** Information shown follows **

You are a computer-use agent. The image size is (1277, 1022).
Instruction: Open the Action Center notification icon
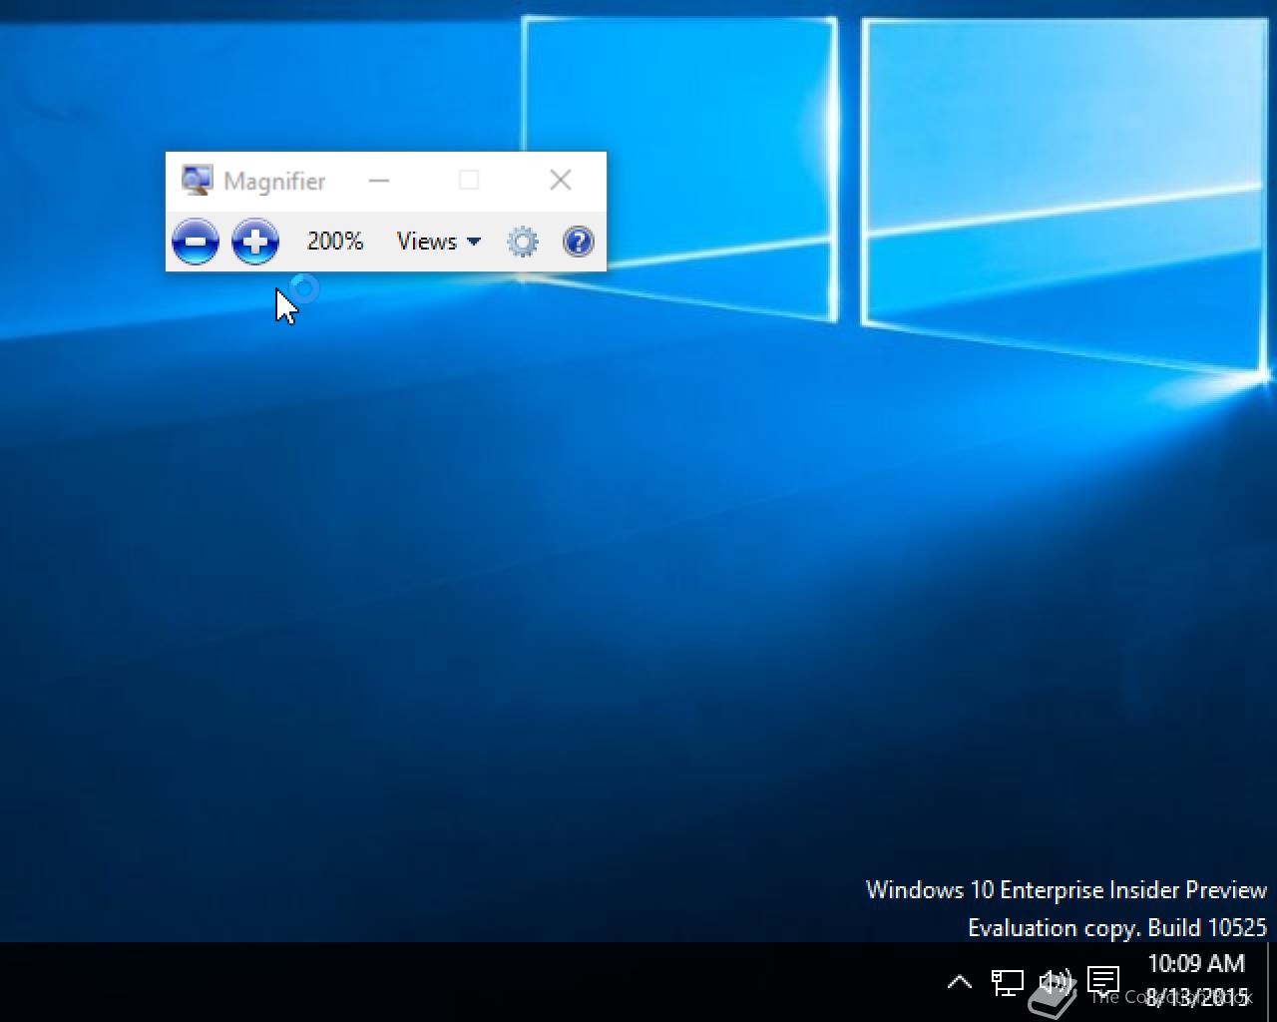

** End of Information shown **
** Information shown follows **

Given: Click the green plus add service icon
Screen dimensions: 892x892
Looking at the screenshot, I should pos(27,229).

** End of Information shown **

Try it: Out of the data above, give again only the lines starting at the one holding "You are a computer-use" and ending at the one holding "Instruction: Open the", unchanged.

Answer box:
You are a computer-use agent. The image size is (1277, 1022).
Instruction: Open the Action Center notification icon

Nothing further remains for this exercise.